Quinto Fabio, inoltre, più per motivi di carattere strettamente politico che per reale necessità, suggerì provvedimenti severi anche contro lo stesso Scipione andando oltre quelle che erano state le richieste dell'ambasciatore Locrese che, parlando di Scipione, gli aveva attribuito, nella vicenda, al massimo una negligenza dovuta, in tempi di guerra, ad impegni considerati più importanti da affrontare rispetto all'amministrazione di una città appena riconquistata.

La decisione finale del Senato accolse in pieno le richieste di Quinto Fabio, eccezion fatta per quanto riguardava la posizione di Scipione.
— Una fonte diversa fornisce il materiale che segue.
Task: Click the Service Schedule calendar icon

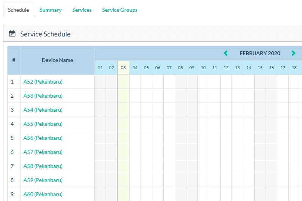Action: coord(12,34)
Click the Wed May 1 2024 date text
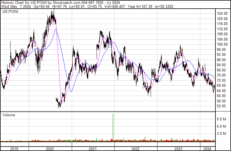This screenshot has height=151, width=231. (12, 7)
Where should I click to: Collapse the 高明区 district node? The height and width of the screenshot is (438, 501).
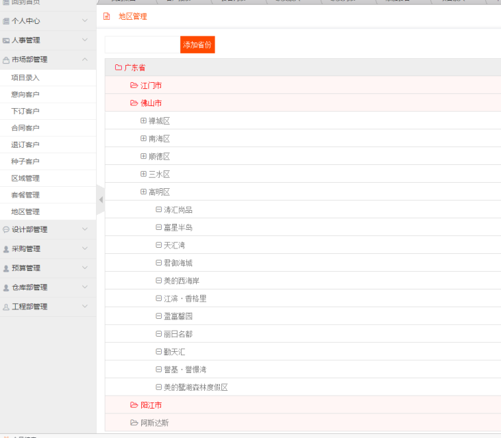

Per il Generale Romano (è bene, a questo punto, ricordare che nel momento in cui il Senato pronunciava le sue decisioni la guerra era ancora in corso), infatti, si preferì seguire le indicazioni del senatore Quinto Metello che aveva proposto l'invio, presso il suo accampamento in Sicilia, di una commissione d'inchiesta senatoriale composta da dieci senatori, due tribuni della plebe (Marco Claudio Marcello e Marco Cincio Alimento) ed un edile e presieduta da un pretore (scelto nella persona di Marco Pomponio) che avrebbe dovuto indagare su eventuali comportamenti scorretti da parte di Scipione nei confronti dei Locresi.
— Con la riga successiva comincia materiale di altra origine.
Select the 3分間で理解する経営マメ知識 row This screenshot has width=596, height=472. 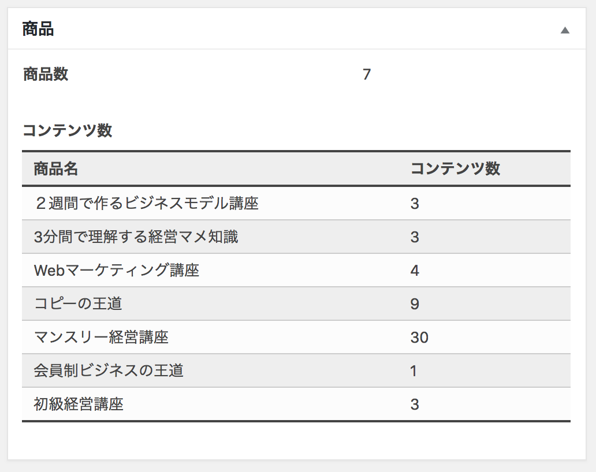tap(136, 237)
A seguito di ciò Pleminio venne condotto in catene a Roma insieme ad altri uomini riconosciuti come suoi complici; ma il suo processo non ebbe conclusione in quanto morì presso il carcere Mamertino, nel quale era rinchiuso, prima che la sentenza potesse essere pronunciata. La commissione d'inchiesta senatoriale che doveva indagare su Scipione si rivelò, come apparve chiaro sin dall'inizio, nulla più che un mero atto formale che non riscontrò nulla di censurabile nel comportamento del Generale Romano. La popolazione Locrese venne risarcita come stabilito ed il tesoro del Persephoneion venne restituito in misura doppia rispetto all'originale mentre vennero dedicati sacrifici espiatori alla divinità. Inoltre il Senato restituiva a Locri il suo status di città libera, alleata di Roma, con la possibilità di autogovernarsi secondo le proprie leggi (Livio, Ab Urbe Condita, XXIX 21, 7):

"Locrensium deinde contionem habuit atque iis libertatem legesque suas populum Romanum senatumque restituere dixit [...]".

(In questo passo Livio fa riferimento alle parole usate dal Pretore Marco Pomponio) "Dichiarò poi pubblicamente in un'assemblea dei Locresi che il Popolo Romano ed il Senato rendevano loro libertà e leggi".

Siamo ormai nel 204 a.C.; con il ripristino del foedus amicitiae e grazie all'ampia autonomia che Roma le concesse la città Locrese poté mantenere ancora in uso leggi e costumi propri della sua origine greca, ma le vicissitudini del III sec. a.C. causarono un notevole ridimensionamento della città stessa, sia dal punto di vista economico che da quello demografico. Ampie zone della città vennero abbandonate in questo periodo (tra queste l'area di Centocamere) e si incominciarono a sviluppare vari insediamenti agricoli nelle aree limitrofe. L'antico splendore, quindi, si andava via via offuscando ma la città continuerà a rivestire una certa importanza negli anni successivi alle vicende appena narrate anche se i caratteri greci dell'antica polis lasceranno d'ora in poi sempre più spazio, come vedremo, alla romanità arrivando ad essere assorbiti in maniera tale da non poter più essere distinti da essa.